Elon Musk, spurred on in part by his reading of Nick Bostrom’s Superintelligence, recently has been warning of the existential crisis Artificial Intelligence poses. In a Slate piece that’s, of course, contrarian, Adam Elkus takes the Tesla technologist to task for what he sees as technopanic. I don’t believe we’ll survive as a species without advanced AI, but it certainly possesses its own extinction threats, and I don’t think there’s anything wrong with leaders in the field addressing them. From Elkus:
“When public figures like Musk characterize emerging technologies in mystical, alarmist, and metaphorical terms, they abandon the very science and technology that forged innovations like Tesla cars for the superstition and ignorance of what Carl Sagan famously dubbed the ‘demon-haunted world.’ Instead of helping users understand, adapt to, and even empathize with the white-collar robot that may be joining their workplace, Musk’s remarks encourage them to fear and despise what they don’t understand. It is fitting that Musk’s remarks come so close to Halloween, as his rhetoric resembles that of the village elder in an old horror movie who whips up the villagers to bear pitchforks and torches to kill the monster in the decrepit old castle up the hill.

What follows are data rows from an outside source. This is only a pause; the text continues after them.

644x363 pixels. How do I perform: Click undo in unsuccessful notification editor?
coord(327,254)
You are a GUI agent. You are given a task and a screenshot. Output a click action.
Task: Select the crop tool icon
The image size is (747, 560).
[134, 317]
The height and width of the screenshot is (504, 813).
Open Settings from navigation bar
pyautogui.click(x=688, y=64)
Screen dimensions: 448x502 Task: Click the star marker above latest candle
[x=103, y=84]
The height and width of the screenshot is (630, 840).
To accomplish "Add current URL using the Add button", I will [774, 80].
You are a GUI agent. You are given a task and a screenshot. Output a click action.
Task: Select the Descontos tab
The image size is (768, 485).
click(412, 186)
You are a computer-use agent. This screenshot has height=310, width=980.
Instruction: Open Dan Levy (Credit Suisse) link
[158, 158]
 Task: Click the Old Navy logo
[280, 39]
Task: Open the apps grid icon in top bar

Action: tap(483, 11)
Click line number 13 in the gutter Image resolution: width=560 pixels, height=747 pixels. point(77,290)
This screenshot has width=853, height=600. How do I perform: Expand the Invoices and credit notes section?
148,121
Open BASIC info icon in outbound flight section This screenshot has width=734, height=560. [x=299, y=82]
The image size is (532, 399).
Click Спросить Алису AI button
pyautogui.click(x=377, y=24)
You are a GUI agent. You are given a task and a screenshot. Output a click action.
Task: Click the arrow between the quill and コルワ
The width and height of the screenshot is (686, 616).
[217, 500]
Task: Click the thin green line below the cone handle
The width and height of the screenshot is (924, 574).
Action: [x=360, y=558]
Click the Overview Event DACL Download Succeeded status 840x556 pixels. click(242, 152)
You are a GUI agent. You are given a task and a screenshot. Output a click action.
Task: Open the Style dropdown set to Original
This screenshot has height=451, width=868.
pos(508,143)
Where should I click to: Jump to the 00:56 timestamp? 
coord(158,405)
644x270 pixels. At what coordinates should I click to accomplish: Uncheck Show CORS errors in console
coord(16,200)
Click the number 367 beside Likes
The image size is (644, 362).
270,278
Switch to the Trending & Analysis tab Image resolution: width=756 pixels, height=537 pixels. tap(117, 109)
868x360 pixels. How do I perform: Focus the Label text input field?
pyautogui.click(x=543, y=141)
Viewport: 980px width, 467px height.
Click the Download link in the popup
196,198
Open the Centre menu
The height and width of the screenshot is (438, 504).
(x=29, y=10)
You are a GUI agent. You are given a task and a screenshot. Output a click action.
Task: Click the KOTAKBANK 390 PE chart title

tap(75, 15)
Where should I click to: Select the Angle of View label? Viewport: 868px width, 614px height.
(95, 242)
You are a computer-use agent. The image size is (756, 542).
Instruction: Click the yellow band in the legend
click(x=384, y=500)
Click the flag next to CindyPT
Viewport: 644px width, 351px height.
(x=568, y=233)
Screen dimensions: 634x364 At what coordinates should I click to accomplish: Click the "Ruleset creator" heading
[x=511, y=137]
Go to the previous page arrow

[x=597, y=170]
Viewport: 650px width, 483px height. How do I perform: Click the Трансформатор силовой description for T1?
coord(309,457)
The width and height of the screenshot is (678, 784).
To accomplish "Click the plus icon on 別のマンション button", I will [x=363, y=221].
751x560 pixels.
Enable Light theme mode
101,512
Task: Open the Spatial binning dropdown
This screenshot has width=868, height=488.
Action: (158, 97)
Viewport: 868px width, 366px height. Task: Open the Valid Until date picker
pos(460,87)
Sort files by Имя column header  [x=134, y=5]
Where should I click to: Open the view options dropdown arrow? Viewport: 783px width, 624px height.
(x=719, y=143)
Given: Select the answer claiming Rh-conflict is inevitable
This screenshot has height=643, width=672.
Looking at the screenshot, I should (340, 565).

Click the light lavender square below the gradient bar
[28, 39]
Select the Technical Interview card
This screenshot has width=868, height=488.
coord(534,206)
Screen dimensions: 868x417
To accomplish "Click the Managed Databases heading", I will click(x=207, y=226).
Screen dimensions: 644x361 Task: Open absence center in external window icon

The greatest tragedy of the emergent AI technopanic that Musk fuels is that it may reduce human autonomy in a world that may one day be driven by increasingly autonomous machine intelligence. Experts tell us that emerging AI technologies will fundamentally reshape everything from romantic relationships to national security. They could be wrong, as AI has an unfortunate history of failing to live up to expectations. Let’s assume, however, that they are right. Why would it be in the public interest to—through visions of demons, wizards, and warlocks—contribute to an already growing divide between the technologists who make the self-driving cars and the rest of us who will ride in them?”